Évidemment, ces démarches SRP, portées par des coopératives ou collectifs d’agriculteurs ayant chacun sa propre marque ou dénomination – « Nouveaux champs », « Demain la terre »… – risquent de brouiller un peu plus la lisibilité pour le consommateur. Car à côté du bio, le gouvernement veut développer la certification environnementale, en visant de manière ambitieuse, dans son plan biodiversité, quinze mille exploitations certifiées HVE (haute valeur environnementale) en 2022 (2 272 au 1er juillet 2019).
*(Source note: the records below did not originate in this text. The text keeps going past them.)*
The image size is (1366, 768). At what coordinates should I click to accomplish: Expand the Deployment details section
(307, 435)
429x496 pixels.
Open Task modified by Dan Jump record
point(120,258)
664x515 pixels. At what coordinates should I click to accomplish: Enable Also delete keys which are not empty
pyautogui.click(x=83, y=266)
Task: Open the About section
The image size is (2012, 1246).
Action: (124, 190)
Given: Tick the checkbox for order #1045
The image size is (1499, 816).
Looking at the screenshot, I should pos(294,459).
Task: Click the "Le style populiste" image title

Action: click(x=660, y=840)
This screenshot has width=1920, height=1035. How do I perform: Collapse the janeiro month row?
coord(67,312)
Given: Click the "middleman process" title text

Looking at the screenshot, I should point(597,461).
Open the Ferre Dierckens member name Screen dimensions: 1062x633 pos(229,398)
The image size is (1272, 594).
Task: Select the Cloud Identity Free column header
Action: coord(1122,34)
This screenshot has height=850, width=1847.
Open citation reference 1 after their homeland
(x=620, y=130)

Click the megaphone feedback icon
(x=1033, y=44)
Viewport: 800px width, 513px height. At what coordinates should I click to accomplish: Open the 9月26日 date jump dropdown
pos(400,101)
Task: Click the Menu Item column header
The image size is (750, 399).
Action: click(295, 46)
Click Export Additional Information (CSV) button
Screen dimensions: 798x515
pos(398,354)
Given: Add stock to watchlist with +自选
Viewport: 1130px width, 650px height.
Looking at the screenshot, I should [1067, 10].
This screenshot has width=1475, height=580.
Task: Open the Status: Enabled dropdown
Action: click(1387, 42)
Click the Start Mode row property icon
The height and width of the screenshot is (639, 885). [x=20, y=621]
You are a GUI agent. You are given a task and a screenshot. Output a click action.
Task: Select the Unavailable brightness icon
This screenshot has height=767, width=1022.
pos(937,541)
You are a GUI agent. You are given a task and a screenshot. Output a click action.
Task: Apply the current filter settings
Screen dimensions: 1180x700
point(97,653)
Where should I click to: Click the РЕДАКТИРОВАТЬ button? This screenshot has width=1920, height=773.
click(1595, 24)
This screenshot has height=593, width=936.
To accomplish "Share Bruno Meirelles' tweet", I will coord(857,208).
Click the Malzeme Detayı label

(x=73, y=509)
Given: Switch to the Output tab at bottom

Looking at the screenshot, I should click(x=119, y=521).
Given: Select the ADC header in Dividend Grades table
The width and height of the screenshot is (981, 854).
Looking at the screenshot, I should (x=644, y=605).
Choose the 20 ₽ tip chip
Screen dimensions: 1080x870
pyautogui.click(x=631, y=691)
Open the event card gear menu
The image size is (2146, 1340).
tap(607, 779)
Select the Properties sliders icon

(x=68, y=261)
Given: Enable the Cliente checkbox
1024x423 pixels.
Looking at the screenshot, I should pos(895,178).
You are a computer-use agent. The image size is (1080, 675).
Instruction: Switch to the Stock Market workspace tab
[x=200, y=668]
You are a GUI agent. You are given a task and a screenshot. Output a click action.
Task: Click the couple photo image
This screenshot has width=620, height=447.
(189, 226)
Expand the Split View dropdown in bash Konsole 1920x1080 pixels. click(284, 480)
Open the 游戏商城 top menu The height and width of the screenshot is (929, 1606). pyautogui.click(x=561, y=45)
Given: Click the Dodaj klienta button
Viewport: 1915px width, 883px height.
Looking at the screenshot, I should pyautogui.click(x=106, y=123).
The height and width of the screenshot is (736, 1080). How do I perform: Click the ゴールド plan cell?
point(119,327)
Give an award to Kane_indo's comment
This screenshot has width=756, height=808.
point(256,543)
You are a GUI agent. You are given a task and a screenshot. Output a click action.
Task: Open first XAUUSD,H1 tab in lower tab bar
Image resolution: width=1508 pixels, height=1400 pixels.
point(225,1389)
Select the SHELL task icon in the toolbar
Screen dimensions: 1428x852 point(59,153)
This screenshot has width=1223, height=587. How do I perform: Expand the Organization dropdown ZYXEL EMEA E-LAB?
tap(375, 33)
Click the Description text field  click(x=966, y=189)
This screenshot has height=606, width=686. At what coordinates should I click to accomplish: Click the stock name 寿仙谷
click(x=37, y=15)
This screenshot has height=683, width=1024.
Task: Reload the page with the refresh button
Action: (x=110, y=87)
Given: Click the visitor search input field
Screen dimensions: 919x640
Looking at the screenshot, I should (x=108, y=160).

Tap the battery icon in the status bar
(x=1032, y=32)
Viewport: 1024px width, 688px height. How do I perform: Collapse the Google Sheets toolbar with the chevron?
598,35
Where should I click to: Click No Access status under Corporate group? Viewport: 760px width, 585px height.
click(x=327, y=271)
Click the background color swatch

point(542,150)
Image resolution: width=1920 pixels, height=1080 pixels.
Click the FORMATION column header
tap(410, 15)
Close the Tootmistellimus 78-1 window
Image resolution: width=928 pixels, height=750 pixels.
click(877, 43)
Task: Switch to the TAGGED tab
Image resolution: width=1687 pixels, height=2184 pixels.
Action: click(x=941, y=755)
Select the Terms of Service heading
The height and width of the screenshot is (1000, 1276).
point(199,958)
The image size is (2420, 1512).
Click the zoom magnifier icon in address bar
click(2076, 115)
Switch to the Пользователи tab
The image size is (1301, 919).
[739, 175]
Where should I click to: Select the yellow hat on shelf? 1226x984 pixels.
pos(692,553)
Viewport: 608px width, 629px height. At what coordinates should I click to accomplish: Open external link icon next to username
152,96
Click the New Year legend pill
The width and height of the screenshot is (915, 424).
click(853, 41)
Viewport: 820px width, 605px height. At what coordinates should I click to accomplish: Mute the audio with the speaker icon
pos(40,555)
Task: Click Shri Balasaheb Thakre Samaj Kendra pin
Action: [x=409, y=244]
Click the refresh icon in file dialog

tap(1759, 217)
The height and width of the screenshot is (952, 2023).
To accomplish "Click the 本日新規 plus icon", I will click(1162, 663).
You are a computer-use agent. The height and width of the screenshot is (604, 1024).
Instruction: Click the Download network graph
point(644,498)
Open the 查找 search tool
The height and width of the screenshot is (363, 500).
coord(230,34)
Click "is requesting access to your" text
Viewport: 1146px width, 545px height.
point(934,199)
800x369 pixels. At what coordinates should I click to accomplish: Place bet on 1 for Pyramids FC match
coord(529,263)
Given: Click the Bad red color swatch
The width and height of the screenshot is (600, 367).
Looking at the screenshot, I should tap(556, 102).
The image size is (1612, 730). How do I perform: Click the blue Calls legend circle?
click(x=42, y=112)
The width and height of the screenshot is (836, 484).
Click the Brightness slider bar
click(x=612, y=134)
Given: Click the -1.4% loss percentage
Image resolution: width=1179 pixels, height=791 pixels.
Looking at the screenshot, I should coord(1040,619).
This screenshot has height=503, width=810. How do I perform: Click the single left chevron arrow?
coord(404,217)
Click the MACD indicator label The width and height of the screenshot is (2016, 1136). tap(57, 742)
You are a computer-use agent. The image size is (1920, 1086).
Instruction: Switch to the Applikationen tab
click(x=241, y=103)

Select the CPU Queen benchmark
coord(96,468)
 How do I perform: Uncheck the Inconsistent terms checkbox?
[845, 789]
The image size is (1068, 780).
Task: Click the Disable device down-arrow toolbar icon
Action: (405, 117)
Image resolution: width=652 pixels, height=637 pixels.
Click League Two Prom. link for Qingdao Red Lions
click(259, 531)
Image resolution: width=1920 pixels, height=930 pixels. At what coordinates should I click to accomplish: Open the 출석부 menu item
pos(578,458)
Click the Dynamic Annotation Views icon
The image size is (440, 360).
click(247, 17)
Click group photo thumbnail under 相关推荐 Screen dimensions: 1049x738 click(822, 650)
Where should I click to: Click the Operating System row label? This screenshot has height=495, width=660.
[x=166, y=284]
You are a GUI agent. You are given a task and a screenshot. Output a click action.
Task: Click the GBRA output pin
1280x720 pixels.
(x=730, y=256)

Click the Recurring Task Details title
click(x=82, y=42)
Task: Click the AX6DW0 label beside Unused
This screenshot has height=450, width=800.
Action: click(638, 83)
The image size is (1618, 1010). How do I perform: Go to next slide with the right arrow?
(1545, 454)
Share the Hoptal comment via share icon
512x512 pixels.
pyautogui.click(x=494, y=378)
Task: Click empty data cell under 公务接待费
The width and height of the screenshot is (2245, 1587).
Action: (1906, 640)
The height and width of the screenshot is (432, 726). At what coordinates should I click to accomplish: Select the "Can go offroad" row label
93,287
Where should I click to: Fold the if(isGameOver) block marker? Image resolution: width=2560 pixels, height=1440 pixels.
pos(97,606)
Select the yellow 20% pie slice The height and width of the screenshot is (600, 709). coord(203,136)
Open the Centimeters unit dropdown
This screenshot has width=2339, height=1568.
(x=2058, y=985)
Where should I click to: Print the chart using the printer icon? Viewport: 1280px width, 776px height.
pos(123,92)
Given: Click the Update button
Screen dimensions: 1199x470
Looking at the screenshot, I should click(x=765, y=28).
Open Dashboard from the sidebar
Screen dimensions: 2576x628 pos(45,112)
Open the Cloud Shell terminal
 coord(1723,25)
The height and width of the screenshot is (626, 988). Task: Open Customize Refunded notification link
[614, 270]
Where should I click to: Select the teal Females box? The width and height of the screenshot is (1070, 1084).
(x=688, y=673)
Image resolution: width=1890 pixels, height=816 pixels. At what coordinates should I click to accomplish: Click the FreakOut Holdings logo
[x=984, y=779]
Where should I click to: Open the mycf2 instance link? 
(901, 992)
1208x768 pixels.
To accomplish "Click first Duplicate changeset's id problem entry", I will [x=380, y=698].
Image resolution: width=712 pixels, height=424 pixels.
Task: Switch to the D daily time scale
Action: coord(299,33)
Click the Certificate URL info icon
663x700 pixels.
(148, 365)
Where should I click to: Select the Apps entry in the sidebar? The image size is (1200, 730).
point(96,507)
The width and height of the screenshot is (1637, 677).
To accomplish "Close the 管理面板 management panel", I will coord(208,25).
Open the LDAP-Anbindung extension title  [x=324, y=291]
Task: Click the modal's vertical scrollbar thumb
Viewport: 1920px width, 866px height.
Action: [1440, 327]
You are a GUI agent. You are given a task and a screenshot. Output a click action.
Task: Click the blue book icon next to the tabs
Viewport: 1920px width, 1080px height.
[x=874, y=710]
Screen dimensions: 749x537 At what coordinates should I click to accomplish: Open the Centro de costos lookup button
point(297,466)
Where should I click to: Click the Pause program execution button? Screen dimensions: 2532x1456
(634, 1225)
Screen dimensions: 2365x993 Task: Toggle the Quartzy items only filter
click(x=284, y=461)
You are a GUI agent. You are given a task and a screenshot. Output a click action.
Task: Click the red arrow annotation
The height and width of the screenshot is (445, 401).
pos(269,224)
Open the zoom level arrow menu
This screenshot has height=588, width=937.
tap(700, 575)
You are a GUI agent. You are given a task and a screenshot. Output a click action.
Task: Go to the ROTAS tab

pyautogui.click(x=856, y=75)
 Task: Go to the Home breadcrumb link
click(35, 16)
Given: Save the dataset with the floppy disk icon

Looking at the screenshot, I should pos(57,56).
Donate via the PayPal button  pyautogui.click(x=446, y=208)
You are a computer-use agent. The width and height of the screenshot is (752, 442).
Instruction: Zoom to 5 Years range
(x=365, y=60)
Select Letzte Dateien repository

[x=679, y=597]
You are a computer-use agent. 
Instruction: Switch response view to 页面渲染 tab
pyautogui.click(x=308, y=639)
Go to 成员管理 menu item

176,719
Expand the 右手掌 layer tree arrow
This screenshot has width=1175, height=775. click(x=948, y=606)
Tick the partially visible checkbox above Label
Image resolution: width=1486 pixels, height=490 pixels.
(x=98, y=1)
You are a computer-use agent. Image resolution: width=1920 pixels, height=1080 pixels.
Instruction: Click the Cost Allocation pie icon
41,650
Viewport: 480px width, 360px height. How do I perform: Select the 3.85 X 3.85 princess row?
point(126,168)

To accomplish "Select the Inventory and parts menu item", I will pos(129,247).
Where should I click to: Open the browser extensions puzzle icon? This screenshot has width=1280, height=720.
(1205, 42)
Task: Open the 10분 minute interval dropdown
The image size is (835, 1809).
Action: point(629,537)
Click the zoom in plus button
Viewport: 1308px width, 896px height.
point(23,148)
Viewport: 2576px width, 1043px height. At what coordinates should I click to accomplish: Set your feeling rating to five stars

Une certification officielle avec des exigences identiques pour toutes les exploitations.

Même s’ils ne font pas l’objet d’une certification officielle, les cahiers des charges des démarches SRP sont sérieux et rigoureux. Mais les chartes restent différentes d’une démarche à l’autre. En matière de résidus de pesticides, certaines se situent en dessous de la limite de détection, tandis que d’autres se placent sous la limite de quantification, sachant que, sur le plan réglementaire, ce sont les LMR (limites maximales de résidus) qui font référence (lire page 49). Cela signifie néanmoins que l’exigence des démarches SRP est réelle, avec des contrôles effectués par des organismes indépendants. Pour autant, toutes ces subtilités risquent d’échapper au consommateur, qui décidera surtout d’acheter en lisant sur le produit l’allégation « sans pesticide ».

Alors, puisque la demande existe, autant y répondre. Tout le monde ne veut pas acheter du bio, ni en payer le prix. La distribution, toujours prête à occuper un créneau, ne s’y est d’ailleurs pas trompée en accueillant volontiers dans ses rayons les produits « sans résidus ». Dans le secteur animal, on trouve bien du jambon produit à partir de porcs nourris sans OGM, ou des lapins élevés sans antibiotiques. Évidemment, ces démarches SRP peuvent jeter la suspicion sur l’agriculture conventionnelle ou amener à une montée des exigences propice à rogner les tarifs. Il faut surtout y voir des démarches de progrès. Et au final, l’essentiel est que le producteur s’y retrouve en termes de prix et de marges.